- [Required action]: Locate the line that contains "Step back one" in the entries below, then repeat it and every following line through the line that contains "Task: Click the Media dei Voti column header", exactly, and no others.

- [Dataset entries]:
##########

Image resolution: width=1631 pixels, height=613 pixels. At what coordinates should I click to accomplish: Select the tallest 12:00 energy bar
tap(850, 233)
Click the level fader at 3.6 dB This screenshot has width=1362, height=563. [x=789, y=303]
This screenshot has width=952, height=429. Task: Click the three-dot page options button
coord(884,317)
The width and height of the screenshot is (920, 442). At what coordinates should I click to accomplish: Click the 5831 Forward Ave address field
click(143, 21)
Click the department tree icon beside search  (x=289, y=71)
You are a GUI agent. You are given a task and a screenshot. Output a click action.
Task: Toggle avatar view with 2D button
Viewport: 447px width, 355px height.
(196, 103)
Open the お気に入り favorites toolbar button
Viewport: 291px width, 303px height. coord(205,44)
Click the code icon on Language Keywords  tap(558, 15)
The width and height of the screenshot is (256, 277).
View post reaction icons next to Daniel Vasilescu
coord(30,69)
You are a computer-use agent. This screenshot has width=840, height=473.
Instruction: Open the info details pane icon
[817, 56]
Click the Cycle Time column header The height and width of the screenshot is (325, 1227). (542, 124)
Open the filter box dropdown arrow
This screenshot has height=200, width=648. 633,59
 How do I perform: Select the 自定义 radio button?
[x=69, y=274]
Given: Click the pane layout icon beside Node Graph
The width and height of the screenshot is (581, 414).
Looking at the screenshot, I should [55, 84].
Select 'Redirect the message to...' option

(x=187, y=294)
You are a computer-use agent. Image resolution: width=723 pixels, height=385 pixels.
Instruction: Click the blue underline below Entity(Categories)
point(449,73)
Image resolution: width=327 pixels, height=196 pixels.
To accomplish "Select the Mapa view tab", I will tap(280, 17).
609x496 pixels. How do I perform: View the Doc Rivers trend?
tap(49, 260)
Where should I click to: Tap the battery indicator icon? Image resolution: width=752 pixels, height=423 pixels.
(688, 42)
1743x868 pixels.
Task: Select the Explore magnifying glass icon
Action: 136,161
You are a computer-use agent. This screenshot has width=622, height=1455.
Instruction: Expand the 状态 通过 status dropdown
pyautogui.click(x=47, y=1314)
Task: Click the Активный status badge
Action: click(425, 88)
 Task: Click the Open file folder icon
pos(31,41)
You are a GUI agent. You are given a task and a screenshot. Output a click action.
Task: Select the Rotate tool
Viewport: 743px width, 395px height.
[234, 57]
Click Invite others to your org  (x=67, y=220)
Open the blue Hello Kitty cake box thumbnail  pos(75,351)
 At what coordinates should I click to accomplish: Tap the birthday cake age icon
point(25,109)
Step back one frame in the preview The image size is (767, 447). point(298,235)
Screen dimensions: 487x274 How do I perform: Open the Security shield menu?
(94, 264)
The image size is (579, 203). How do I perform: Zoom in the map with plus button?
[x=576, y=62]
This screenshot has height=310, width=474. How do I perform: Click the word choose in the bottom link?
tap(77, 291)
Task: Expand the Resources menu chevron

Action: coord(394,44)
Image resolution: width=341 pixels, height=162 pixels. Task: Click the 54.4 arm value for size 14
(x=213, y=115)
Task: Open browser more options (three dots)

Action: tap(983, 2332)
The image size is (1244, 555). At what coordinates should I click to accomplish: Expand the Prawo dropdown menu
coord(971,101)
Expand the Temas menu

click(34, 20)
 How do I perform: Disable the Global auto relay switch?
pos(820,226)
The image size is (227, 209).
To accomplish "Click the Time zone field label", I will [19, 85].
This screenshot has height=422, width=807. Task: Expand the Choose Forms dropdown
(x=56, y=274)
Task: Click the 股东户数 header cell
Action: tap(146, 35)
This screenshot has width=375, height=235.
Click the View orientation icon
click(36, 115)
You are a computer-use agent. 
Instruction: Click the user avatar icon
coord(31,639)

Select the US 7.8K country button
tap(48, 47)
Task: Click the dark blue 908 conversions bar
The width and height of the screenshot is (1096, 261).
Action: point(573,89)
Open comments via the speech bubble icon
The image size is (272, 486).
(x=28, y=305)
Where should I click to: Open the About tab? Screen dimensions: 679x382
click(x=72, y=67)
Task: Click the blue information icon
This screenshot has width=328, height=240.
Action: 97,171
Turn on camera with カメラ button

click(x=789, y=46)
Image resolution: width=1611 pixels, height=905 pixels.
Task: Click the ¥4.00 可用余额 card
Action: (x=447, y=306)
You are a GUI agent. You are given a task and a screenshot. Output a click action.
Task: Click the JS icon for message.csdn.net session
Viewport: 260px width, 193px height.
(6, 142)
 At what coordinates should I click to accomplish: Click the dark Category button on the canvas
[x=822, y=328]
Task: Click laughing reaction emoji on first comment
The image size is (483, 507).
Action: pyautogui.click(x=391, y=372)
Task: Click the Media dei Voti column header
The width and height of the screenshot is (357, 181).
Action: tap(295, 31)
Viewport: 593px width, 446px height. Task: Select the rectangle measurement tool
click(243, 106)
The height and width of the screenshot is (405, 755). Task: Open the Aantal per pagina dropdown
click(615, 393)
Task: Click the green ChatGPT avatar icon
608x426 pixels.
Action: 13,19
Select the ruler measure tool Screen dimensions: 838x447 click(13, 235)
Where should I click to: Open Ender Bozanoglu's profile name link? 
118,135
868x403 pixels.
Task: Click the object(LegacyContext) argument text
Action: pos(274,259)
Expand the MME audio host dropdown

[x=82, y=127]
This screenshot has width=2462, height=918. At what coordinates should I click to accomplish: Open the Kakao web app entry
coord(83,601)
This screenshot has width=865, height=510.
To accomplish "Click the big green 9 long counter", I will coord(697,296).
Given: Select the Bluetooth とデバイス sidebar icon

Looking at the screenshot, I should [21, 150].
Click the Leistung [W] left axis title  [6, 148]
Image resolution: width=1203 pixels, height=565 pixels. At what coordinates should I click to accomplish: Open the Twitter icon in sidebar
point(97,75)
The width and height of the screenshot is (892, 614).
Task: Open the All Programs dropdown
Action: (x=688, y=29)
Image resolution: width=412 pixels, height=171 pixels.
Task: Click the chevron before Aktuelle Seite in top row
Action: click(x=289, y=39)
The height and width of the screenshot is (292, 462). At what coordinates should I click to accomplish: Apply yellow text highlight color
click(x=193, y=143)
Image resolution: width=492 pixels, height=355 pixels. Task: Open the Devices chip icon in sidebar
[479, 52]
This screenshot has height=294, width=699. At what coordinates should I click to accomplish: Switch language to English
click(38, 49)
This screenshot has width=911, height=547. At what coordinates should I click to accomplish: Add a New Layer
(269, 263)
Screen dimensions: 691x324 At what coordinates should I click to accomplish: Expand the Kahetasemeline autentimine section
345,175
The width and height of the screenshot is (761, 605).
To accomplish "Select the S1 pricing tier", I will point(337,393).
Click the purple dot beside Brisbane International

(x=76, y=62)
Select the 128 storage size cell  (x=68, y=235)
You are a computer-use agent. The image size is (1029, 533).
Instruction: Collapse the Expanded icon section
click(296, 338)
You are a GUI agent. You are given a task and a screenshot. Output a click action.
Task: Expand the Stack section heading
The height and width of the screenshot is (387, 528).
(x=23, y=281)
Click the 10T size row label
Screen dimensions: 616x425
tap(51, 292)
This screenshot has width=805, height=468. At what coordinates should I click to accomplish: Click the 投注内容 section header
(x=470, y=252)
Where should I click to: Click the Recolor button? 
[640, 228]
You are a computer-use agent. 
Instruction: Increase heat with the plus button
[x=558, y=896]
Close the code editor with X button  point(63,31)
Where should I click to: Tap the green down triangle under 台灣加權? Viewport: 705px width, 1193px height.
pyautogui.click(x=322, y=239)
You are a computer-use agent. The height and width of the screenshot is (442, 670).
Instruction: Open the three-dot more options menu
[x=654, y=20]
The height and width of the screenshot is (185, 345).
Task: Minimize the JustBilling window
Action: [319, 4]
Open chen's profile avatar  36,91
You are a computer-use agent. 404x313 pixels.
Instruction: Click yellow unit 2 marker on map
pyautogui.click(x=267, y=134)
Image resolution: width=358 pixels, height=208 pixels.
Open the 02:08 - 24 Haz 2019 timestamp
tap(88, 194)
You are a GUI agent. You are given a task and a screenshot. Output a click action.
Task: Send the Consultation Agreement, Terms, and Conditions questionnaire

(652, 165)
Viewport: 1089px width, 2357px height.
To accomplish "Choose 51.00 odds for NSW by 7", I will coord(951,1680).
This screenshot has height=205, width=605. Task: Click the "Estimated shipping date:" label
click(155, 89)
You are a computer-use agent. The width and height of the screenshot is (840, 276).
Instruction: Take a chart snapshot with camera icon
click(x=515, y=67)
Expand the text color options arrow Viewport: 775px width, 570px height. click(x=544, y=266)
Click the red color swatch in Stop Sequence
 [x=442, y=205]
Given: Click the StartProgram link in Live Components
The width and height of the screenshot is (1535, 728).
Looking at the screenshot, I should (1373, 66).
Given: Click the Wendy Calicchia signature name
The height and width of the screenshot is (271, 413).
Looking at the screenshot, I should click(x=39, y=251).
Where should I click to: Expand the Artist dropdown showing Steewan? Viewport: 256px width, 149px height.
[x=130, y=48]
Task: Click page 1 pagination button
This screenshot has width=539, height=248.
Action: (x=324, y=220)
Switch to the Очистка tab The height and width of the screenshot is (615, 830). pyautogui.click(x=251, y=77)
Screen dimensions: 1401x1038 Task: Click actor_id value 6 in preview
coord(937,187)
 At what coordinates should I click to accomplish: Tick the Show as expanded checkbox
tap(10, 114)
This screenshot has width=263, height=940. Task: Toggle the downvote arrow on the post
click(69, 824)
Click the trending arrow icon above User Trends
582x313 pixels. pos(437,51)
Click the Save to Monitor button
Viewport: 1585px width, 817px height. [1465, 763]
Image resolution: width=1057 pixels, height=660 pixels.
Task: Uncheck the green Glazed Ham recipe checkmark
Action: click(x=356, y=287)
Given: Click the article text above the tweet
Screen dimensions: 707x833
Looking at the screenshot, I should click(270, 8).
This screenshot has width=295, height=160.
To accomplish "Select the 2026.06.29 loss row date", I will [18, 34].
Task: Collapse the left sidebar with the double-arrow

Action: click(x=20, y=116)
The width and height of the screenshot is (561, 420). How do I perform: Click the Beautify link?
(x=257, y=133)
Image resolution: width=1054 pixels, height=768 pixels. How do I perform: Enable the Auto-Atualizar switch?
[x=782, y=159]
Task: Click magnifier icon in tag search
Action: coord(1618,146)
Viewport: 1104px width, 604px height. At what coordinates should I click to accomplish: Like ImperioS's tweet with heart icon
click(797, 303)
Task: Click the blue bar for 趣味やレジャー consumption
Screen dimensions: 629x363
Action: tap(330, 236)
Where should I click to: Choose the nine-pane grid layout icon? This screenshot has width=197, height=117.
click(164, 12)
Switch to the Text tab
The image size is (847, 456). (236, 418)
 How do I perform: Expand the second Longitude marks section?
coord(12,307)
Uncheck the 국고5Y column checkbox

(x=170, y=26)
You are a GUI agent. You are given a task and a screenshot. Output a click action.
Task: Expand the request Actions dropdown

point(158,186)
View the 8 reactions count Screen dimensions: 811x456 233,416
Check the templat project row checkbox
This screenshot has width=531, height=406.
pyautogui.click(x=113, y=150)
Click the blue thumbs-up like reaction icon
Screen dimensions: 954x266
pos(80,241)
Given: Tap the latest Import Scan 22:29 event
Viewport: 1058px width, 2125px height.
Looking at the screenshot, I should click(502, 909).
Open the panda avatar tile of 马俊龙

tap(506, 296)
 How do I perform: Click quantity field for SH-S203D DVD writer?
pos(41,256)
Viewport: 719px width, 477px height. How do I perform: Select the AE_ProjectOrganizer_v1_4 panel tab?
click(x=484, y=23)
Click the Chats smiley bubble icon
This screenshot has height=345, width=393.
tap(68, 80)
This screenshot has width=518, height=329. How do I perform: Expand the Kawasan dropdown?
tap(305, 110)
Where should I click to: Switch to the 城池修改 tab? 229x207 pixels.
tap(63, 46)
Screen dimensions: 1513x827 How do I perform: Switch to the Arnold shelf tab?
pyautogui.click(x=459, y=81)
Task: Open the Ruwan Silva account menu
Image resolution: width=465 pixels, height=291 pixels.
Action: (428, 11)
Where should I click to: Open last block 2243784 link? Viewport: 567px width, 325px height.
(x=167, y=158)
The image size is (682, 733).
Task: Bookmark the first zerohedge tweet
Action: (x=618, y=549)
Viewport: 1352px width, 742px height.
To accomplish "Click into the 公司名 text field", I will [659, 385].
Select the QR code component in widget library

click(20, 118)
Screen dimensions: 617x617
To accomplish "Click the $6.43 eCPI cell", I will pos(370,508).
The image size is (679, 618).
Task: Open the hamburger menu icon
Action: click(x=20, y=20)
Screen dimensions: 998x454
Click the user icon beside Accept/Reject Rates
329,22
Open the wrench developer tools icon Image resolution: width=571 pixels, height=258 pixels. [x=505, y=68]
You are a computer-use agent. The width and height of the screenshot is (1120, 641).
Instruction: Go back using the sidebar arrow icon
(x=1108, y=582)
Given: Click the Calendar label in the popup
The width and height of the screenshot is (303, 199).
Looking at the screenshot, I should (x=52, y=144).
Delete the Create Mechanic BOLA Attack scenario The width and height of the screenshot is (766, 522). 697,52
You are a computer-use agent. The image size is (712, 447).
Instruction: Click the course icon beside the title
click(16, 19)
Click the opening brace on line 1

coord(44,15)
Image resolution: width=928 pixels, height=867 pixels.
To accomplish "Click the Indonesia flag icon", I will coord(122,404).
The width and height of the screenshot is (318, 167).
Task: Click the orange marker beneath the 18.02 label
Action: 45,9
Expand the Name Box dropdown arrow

##########

- [Reply]:
Step back one frame in the preview The image size is (767, 447). point(298,235)
Screen dimensions: 487x274 How do I perform: Open the Security shield menu?
(94, 264)
The image size is (579, 203). How do I perform: Zoom in the map with plus button?
[x=576, y=62]
This screenshot has height=310, width=474. How do I perform: Click the word choose in the bottom link?
tap(77, 291)
Task: Expand the Resources menu chevron

Action: coord(394,44)
Image resolution: width=341 pixels, height=162 pixels. Task: Click the 54.4 arm value for size 14
(x=213, y=115)
Task: Open browser more options (three dots)

Action: tap(983, 2332)
The image size is (1244, 555). At what coordinates should I click to accomplish: Expand the Prawo dropdown menu
coord(971,101)
Expand the Temas menu

click(34, 20)
 How do I perform: Disable the Global auto relay switch?
pos(820,226)
The image size is (227, 209).
To accomplish "Click the Time zone field label", I will [19, 85].
This screenshot has height=422, width=807. Task: Expand the Choose Forms dropdown
(x=56, y=274)
Task: Click the 股东户数 header cell
Action: tap(146, 35)
This screenshot has width=375, height=235.
Click the View orientation icon
click(36, 115)
You are a computer-use agent. 
Instruction: Click the user avatar icon
coord(31,639)

Select the US 7.8K country button
tap(48, 47)
Task: Click the dark blue 908 conversions bar
The width and height of the screenshot is (1096, 261).
Action: point(573,89)
Open comments via the speech bubble icon
The image size is (272, 486).
(x=28, y=305)
Where should I click to: Open the About tab? Screen dimensions: 679x382
click(x=72, y=67)
Task: Click the blue information icon
This screenshot has width=328, height=240.
Action: 97,171
Turn on camera with カメラ button

click(x=789, y=46)
Image resolution: width=1611 pixels, height=905 pixels.
Task: Click the ¥4.00 可用余额 card
Action: (x=447, y=306)
You are a GUI agent. You are given a task and a screenshot. Output a click action.
Task: Click the JS icon for message.csdn.net session
Viewport: 260px width, 193px height.
(6, 142)
 At what coordinates should I click to accomplish: Click the dark Category button on the canvas
[x=822, y=328]
Task: Click laughing reaction emoji on first comment
The image size is (483, 507).
Action: pyautogui.click(x=391, y=372)
Task: Click the Media dei Voti column header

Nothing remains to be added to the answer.